## What to work on
Continue the physics text below on heating, expansion and boiling point, picking up right after its final sentence.

-- START OF Text section --

The 3 states of matter – solid, liquid and gas.
In general, when a body is heated, it expands and volume increases. The mass remains the same. Since density = mass/volume, its density decreases (less dense). For instance, warm air rises as it is less dense. In terms of kinetic theory, the particles will increase in kinetic energy. The average spacing between the particles increases (assuming not in a closed container).
Likewise, when a body is cooled, the opposite occurs. The body contracts and volume decreases. It becomes denser.
Due to the differences in particles arrangement of solid, liquid and gas, each expands by different amount when heated and vice versa. Which expands the most when heated and contracts the most when cooled?
The following demonstration of the ‘Pee Boy’ is a good video to show the concepts.
The tiny hole at the penis is too small for any water to enter on its own. So using thermal transfer in the different states, the following steps are taken:
Water boils at 100°C. In the view below, the water is initially at around 60°C.
How is this possible?
At sea level, where the pressure is atmospheric pressure (approx 105 000 Pa), the boiling point of water is 100°C.
In the video as air is sucked from the sealed container, the pressure in the container decreases. This lowers the boiling point of the water to around 60°C, hence water will boil and bubbles are formed.

-- END OF Text section --
-- START OF Data segment --

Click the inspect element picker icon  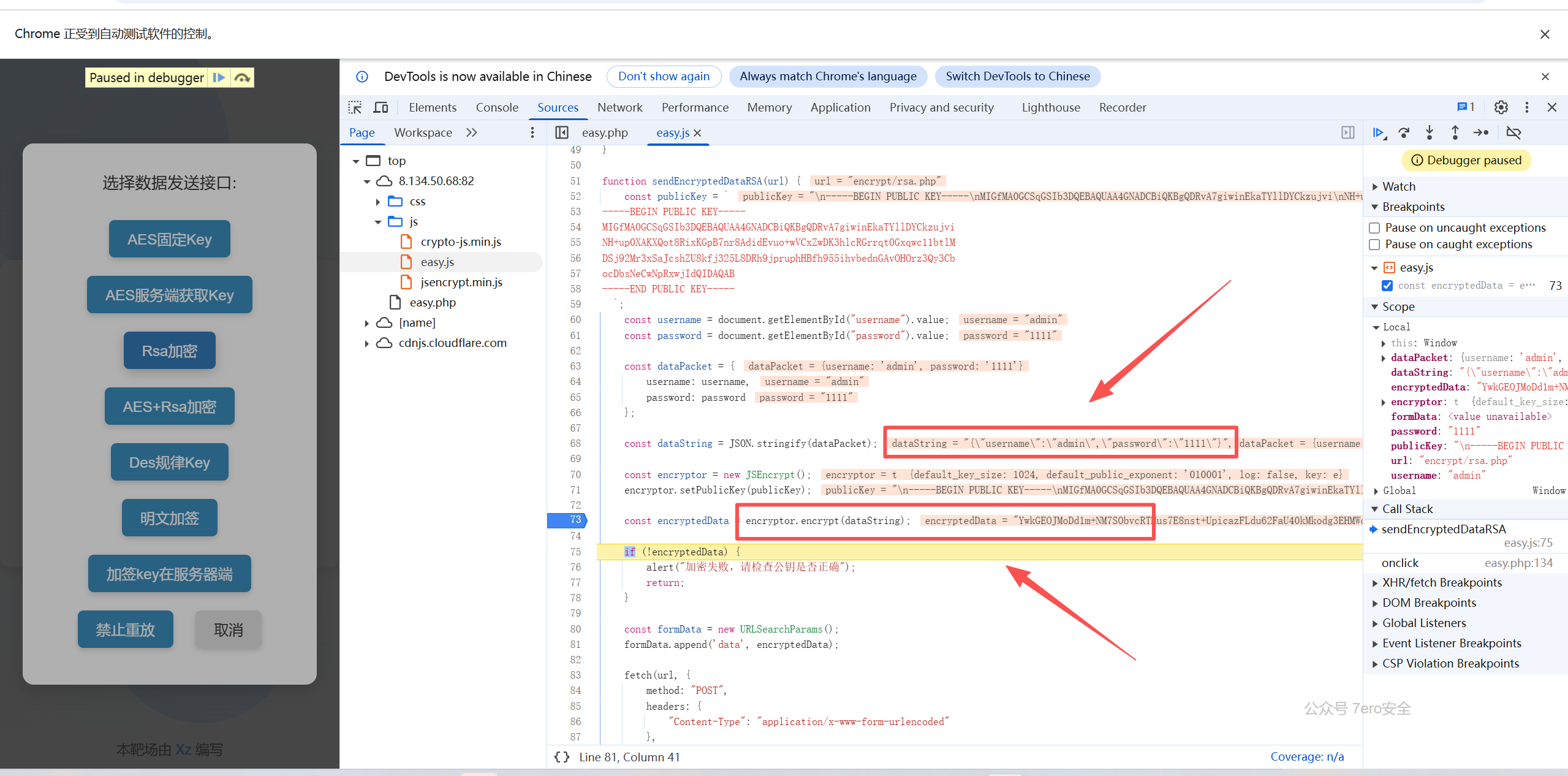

-- END OF Data segment --

## The answer
It is similar to boiling water at high altitude, like on top of Mount Everest (about 8 km high). Water will boil around 70°C to to lower atmospheric pressure at high altitude.
This structure is located at Marina Bay, beside the Marina Bay Sands. It sprays out mist into the air. What is the main purpose of this in terms of thermal physics?
You might have come across similar features like this in other places like coffee shop, al fresco Starbucks etc.
Mist contains tiny droplets of water. When it is sprayed out to the surrounding, it will evaporate very fast.
The higher rate of evaporation is due to the tiny droplets of water having a relatively higher expose surface area compared to a body of water of the same mass.
As the droplets of water evaporate, thermal energy is taken from the surrounding air to change the water to a gaseous state. Hence temperature of the surrounding air drops, giving the cooler and conducive environment in a hot tropical weather in Singapore.
Four bars, all exactly the same size, are each placed with one end in boiling water.The times taken for the temperature of the other end to increase by 2 oC are measured.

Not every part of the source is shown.